* [Brief]: Below is a listing; restate from it, character for character, the lines beginning at the line holding "[Read article: Zaatakował" and ending at the line holding "Przemoc domowa (24, 2402)", both included.

....

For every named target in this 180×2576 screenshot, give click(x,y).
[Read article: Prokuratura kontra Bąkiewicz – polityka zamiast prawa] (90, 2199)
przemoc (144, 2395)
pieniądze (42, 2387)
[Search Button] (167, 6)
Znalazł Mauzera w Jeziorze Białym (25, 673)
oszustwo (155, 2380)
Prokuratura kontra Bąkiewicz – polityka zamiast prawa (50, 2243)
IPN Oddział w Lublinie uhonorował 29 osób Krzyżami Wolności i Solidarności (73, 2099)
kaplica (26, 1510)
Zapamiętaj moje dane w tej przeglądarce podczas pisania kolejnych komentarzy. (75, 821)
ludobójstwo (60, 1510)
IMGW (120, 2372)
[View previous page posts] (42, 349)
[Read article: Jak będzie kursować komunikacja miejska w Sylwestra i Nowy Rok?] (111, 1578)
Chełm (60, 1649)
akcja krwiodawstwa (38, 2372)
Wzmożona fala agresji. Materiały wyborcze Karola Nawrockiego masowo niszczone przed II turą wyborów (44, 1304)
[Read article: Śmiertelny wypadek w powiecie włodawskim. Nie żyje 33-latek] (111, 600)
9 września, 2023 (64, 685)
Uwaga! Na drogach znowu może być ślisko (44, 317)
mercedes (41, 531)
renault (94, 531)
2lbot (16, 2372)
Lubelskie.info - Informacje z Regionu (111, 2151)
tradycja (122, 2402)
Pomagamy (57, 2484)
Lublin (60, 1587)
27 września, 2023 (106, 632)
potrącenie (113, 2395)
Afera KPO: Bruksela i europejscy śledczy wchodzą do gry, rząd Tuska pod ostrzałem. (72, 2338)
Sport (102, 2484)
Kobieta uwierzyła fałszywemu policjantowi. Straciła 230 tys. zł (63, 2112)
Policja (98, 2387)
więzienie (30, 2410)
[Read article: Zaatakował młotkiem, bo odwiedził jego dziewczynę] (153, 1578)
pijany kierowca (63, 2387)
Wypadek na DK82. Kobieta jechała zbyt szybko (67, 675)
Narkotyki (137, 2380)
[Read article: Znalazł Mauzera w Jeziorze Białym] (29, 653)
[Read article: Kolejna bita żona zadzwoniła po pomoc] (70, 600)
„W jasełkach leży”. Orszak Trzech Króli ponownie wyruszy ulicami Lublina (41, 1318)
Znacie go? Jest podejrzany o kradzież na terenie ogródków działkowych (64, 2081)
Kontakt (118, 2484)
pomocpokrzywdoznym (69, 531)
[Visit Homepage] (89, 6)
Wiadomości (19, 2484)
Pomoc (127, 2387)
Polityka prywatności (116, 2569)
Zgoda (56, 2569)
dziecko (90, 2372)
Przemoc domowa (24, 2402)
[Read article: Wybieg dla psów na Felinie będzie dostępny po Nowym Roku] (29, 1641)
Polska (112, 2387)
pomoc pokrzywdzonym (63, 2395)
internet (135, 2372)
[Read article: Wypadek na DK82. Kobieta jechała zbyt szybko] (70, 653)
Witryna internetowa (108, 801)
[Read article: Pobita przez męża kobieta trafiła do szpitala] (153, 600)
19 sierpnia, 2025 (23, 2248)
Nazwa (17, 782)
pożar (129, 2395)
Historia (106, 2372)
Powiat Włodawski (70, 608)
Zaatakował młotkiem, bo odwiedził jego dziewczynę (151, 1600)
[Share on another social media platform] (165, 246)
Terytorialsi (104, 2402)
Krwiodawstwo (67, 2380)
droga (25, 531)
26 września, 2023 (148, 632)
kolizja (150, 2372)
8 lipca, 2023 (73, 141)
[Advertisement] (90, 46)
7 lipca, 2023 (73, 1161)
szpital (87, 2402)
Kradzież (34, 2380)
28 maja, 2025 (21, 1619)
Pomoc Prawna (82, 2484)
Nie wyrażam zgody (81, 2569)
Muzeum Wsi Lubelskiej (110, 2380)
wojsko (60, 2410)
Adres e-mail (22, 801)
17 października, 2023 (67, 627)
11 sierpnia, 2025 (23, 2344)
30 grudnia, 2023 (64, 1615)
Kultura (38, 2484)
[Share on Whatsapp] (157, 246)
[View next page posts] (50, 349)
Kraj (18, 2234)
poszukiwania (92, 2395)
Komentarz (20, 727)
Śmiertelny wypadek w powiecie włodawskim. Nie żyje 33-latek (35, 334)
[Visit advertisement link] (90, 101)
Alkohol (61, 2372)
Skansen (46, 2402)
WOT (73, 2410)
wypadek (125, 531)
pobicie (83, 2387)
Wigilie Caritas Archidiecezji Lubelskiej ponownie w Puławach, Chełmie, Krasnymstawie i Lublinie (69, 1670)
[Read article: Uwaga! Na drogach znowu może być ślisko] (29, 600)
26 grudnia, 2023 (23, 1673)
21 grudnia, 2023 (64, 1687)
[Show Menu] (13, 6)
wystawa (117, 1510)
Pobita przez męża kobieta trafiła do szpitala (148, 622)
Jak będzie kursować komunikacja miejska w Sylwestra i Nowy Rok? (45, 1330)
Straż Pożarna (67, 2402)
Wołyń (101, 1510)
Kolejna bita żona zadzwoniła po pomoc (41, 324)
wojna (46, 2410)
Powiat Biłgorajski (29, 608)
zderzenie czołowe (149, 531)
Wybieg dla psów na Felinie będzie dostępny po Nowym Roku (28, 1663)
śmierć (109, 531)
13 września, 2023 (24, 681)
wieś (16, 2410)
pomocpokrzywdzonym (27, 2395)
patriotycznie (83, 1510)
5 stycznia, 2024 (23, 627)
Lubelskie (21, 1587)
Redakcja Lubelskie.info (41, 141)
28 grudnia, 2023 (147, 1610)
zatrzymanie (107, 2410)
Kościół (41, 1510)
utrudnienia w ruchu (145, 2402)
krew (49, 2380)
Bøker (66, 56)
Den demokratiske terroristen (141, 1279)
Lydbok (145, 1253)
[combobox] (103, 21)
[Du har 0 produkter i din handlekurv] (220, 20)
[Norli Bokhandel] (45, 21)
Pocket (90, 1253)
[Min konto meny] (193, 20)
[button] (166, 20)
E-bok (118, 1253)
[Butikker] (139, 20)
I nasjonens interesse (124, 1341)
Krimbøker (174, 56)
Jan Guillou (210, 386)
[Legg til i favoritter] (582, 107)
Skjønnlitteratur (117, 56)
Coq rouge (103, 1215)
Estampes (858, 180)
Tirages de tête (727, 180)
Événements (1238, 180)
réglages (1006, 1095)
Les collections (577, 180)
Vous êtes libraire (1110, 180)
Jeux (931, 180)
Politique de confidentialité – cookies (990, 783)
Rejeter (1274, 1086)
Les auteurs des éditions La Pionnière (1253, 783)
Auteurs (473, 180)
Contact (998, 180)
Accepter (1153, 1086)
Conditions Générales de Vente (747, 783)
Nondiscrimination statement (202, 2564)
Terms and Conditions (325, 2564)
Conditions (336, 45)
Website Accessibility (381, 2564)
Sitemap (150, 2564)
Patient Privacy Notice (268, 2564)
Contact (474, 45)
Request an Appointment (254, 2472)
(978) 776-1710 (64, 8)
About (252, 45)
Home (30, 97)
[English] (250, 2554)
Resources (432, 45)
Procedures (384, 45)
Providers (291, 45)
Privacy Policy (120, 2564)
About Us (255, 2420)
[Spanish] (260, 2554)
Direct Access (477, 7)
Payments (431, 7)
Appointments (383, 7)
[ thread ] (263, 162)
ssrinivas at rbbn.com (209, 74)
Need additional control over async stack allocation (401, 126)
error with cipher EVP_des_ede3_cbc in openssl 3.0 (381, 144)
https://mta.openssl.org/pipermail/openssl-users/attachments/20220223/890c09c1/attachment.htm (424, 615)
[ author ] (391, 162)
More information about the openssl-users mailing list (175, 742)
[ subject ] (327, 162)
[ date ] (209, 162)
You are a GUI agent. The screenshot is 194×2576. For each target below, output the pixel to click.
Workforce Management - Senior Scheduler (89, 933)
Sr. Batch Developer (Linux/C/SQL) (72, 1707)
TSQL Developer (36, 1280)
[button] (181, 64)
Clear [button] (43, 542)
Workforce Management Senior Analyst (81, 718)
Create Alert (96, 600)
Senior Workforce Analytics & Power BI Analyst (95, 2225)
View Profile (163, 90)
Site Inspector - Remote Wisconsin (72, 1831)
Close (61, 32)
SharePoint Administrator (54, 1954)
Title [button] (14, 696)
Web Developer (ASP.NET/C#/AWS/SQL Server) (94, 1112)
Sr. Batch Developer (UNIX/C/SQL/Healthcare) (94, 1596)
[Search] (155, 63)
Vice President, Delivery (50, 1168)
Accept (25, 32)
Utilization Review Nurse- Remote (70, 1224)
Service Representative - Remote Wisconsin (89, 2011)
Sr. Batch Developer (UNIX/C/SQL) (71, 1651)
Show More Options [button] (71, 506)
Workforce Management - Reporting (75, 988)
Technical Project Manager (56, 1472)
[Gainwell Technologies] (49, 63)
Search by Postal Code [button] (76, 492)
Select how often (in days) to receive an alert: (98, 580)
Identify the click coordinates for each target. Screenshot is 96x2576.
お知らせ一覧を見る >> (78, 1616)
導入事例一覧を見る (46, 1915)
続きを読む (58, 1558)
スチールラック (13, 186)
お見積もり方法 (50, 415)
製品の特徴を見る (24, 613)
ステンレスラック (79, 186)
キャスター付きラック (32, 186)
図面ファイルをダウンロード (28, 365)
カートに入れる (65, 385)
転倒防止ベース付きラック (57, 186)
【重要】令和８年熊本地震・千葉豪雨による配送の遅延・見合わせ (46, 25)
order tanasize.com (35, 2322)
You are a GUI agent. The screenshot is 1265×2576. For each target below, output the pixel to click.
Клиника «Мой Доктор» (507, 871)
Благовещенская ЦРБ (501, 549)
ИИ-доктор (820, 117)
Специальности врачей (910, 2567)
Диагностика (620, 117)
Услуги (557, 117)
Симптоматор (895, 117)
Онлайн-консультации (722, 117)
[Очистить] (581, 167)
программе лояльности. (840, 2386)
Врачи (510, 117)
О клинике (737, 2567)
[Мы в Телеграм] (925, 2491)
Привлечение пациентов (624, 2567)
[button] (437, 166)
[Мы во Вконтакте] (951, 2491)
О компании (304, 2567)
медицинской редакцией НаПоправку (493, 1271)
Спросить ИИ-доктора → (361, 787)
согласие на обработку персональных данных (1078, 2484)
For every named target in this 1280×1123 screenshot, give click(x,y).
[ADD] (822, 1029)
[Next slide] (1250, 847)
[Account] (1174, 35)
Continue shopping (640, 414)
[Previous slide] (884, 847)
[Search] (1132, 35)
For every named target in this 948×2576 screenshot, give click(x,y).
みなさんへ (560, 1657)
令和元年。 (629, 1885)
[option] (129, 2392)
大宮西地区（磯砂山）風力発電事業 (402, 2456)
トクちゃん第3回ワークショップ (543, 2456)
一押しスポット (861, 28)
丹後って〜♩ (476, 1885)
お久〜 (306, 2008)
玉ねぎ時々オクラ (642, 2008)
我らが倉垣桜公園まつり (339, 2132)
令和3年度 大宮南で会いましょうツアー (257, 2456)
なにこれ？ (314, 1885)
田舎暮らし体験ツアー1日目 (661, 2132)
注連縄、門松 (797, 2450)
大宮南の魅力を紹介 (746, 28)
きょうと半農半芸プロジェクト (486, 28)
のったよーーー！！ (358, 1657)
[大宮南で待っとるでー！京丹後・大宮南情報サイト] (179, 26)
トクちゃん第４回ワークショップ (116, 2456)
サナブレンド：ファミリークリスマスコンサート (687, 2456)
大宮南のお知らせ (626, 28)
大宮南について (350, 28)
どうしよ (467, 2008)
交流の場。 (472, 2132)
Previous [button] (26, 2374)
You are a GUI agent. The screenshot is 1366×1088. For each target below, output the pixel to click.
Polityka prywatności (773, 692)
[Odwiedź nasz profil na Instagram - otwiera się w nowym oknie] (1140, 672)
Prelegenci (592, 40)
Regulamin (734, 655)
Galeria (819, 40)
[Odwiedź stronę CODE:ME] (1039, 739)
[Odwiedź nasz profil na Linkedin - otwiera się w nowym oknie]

....

* [Task solution]:
[Read article: Zaatakował młotkiem, bo odwiedził jego dziewczynę] (153, 1578)
pijany kierowca (63, 2387)
Wypadek na DK82. Kobieta jechała zbyt szybko (67, 675)
Narkotyki (137, 2380)
[Read article: Znalazł Mauzera w Jeziorze Białym] (29, 653)
[Read article: Kolejna bita żona zadzwoniła po pomoc] (70, 600)
„W jasełkach leży”. Orszak Trzech Króli ponownie wyruszy ulicami Lublina (41, 1318)
Znacie go? Jest podejrzany o kradzież na terenie ogródków działkowych (64, 2081)
Kontakt (118, 2484)
pomocpokrzywdoznym (69, 531)
[Visit Homepage] (89, 6)
Wiadomości (19, 2484)
Pomoc (127, 2387)
Polityka prywatności (116, 2569)
Zgoda (56, 2569)
dziecko (90, 2372)
Przemoc domowa (24, 2402)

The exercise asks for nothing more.